Question

In: Finance

a. After completing its capital spending for the year, HSU Manufacturing has $1,000 extra cash. HSU’s...

a. After completing its capital spending for the year, HSU Manufacturing has $1,000

extra cash. HSU’s managers must choose between investing the cash in Treasurybonds that yield 8% or paying the cash out to investors who would invest in the bonds themselves.

  1. If the corporate tax rate is 35%, what personal tax rate would make the investors equally willing to receive the dividend or to let HSU invest the money?

  2. Is the answer to part i) reasonable? Explain.

b. The desire for high current income is a valid explanation of preference for high current

dividend policy. Comment on the validity of this statement.

Solutions

Expert Solution

a). Let the ordinary income tax rate be x.

After-tax dividend to the shareholders = 1,000*(1-x)

If the shareholders invest in Treasury bonds then after-tax cash flow will be 1,000*(1-x)*[1 + 8%*(1-x)]

If the firm invests in Treasury bonds then after-tax cash flow is 1,000*[1 + 8%*(1-35%)] = 1,052

After-tax cash flow for shareholders becomes = 1,052*(1-x)

For the investors to be indifferent between both options,

1,052*(1-x) = 1,000*(1-x)*[1+8%*(1-x)]

1.052 = 1 + 8% -8%x

1.052 -1.08 = -0.08x

x = 35%

If the personal tax rate is same as the corporate tax rate, investors will be indifferent between the two choices.

Yes, the answer is reasonable because the after-tax cash flows in both cases has to be same for the investors to be indifferent. This happens only when personal tax rate equals corporate tax rate.

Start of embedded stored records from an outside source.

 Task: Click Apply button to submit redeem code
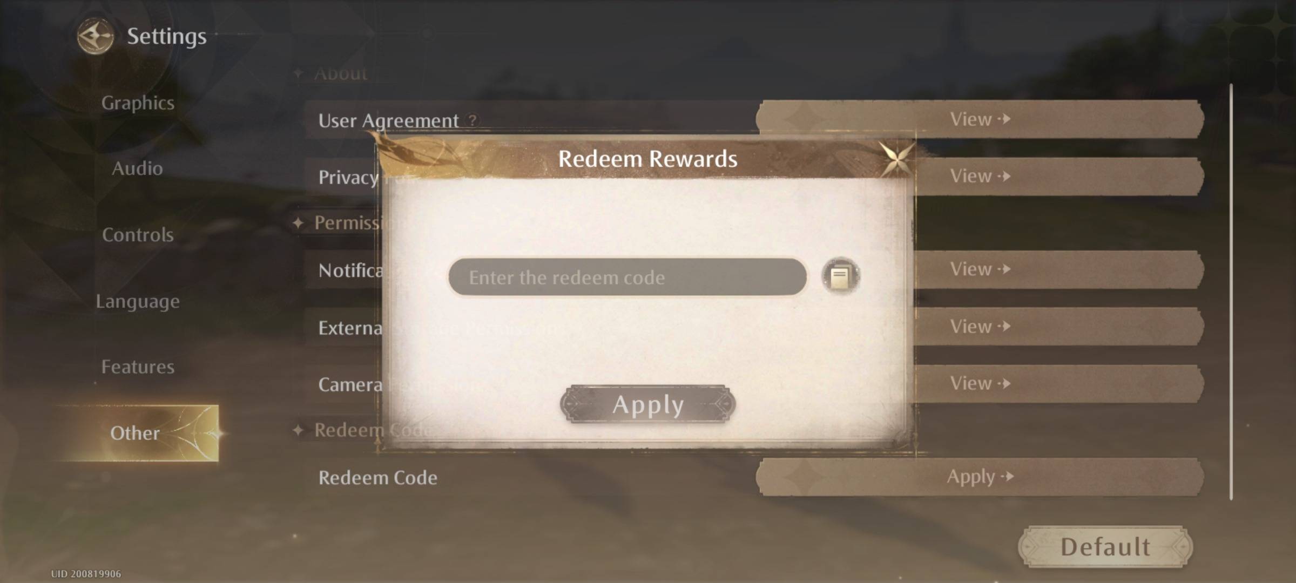pos(647,404)
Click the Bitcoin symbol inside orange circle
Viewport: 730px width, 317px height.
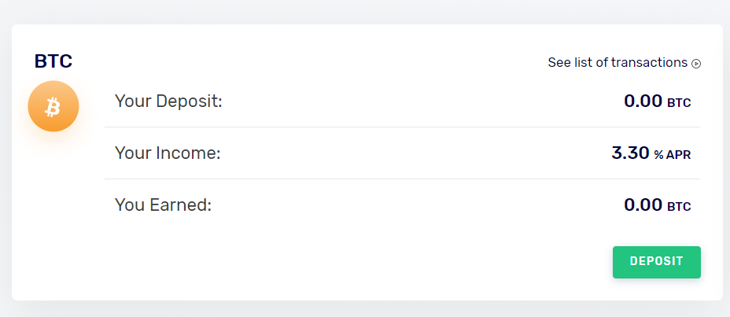(53, 106)
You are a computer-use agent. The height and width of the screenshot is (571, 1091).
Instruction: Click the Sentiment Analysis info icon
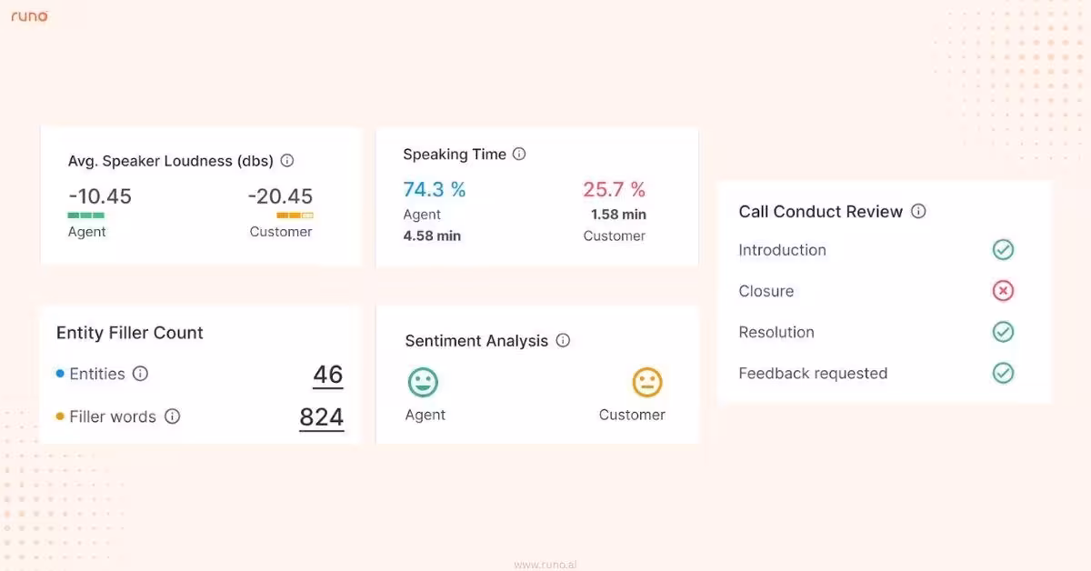[563, 341]
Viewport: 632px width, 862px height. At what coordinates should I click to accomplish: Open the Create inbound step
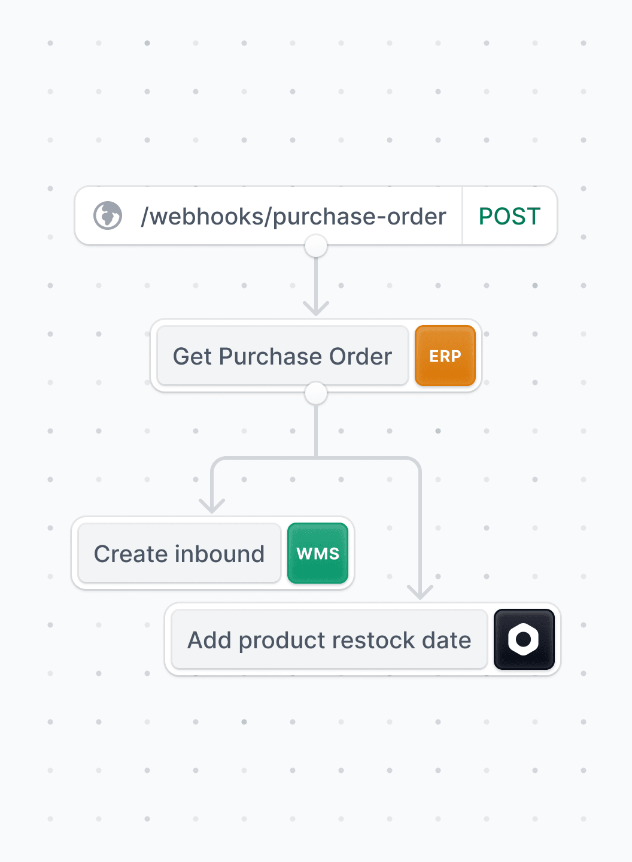180,553
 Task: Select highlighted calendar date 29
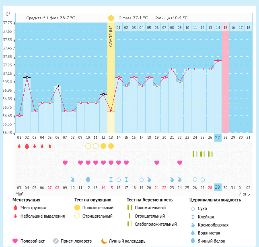[218, 188]
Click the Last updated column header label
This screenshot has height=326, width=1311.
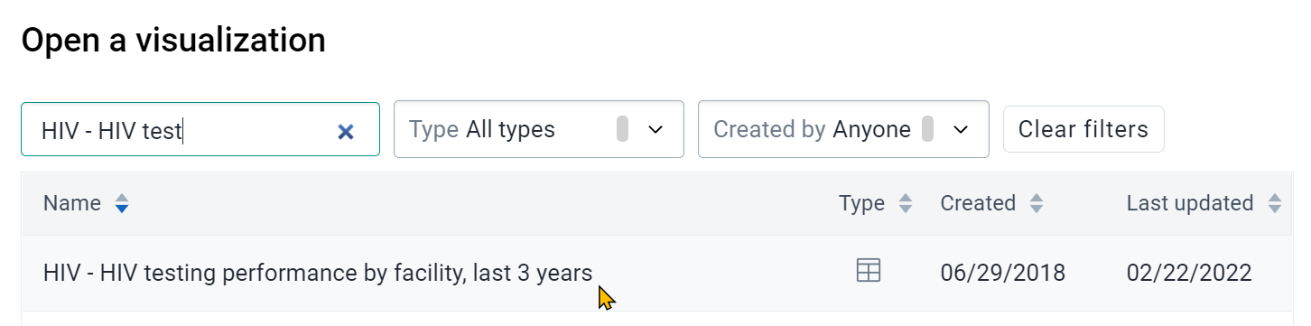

b). In a world with no transaction costs, the desire for high current income is not a valid explanation for preferring high dividend policy because the same cash flows can be created by selling off, part of the stock held by an investor. For investors who desire a low current cash flow and already hold high paying dividend stock, they can reinvest the dividends, to achieve the same. However, in the real world, the exact cash flows cannot be recreated due to transaction costs (such as brokerage fee, etc.). Even then, given the low transaction costs provided by brokerage houses and mutual funds, more or less the same cash flows can be recreated using home-made dividends.